Which brings up a big question that's been irritating me: how do the
templates really help the customization situation? With slash 2 we can
now make most of our changes in the templates, so the perl code is easy to
upgrade because we haven't needed to mess with it. But the templates go
through significant revisions too so we have to manage a similar amount of
change to upgrade. It's actually more of a pain because I find writing
perlish things in the templates awkward, and it would be easier to just
edit the perl code and manage changes there anyway.
I know that you have lots of other things on your mind than another big
architecture shift, but what would be more useful and extensible, I think,
is to use inheritance more. Somehow my theme or plugin should be able to
inherit from the standard one -- that way changes to the distribution
could often be inherited by custom themes and plugins.

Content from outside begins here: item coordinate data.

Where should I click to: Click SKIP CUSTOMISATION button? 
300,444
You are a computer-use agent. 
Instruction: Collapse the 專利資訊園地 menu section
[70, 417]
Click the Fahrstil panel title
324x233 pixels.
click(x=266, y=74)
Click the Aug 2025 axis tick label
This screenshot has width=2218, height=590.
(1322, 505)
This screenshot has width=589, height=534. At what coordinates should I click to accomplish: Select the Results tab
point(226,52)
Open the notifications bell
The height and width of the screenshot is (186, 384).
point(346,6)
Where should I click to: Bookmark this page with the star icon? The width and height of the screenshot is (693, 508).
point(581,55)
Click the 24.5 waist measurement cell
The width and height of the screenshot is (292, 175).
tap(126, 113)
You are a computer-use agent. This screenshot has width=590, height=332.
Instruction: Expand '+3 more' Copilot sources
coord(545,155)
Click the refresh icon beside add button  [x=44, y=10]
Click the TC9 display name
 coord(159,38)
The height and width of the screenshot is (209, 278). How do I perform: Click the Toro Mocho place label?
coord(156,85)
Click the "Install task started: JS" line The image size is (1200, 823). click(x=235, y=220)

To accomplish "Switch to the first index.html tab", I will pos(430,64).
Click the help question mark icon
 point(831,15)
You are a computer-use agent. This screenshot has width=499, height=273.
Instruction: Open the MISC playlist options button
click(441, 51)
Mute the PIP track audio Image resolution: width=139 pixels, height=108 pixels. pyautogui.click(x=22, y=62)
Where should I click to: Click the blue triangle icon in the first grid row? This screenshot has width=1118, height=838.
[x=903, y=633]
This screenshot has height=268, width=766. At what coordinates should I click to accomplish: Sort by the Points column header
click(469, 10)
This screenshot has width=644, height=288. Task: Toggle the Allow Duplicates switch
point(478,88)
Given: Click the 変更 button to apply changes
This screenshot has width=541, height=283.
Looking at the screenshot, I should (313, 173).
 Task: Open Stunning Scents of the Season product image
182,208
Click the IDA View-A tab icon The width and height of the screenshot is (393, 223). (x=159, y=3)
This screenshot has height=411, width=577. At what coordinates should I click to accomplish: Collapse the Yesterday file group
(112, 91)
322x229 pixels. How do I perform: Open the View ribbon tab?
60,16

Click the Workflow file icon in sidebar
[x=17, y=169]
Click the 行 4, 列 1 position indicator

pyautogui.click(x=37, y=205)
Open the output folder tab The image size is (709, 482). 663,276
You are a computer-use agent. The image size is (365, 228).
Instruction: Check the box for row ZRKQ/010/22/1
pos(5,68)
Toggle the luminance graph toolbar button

Like... I want a book reviews section and each story needs to have extra
fields like ISBN nad stuff. So I subclass the Slash::Story
object using this sort of thing:
package Slash::Story::BookReview;
push @ISA, 'Slash::Story';
sub display {
# copy Slash::Story's display sub here and modify it
}
sub display_edit_form {
$self->SUPER::display_edit_form;
# print extra field edit stuff here... second form?
}
sub save {
$self->SUPER::save();
# save extra fields here
}
sub display_submit_form {
# same thing, etc.
}
But most of the story's subs would stay the same so we'd just inherit them
automatically and not have to redefine them.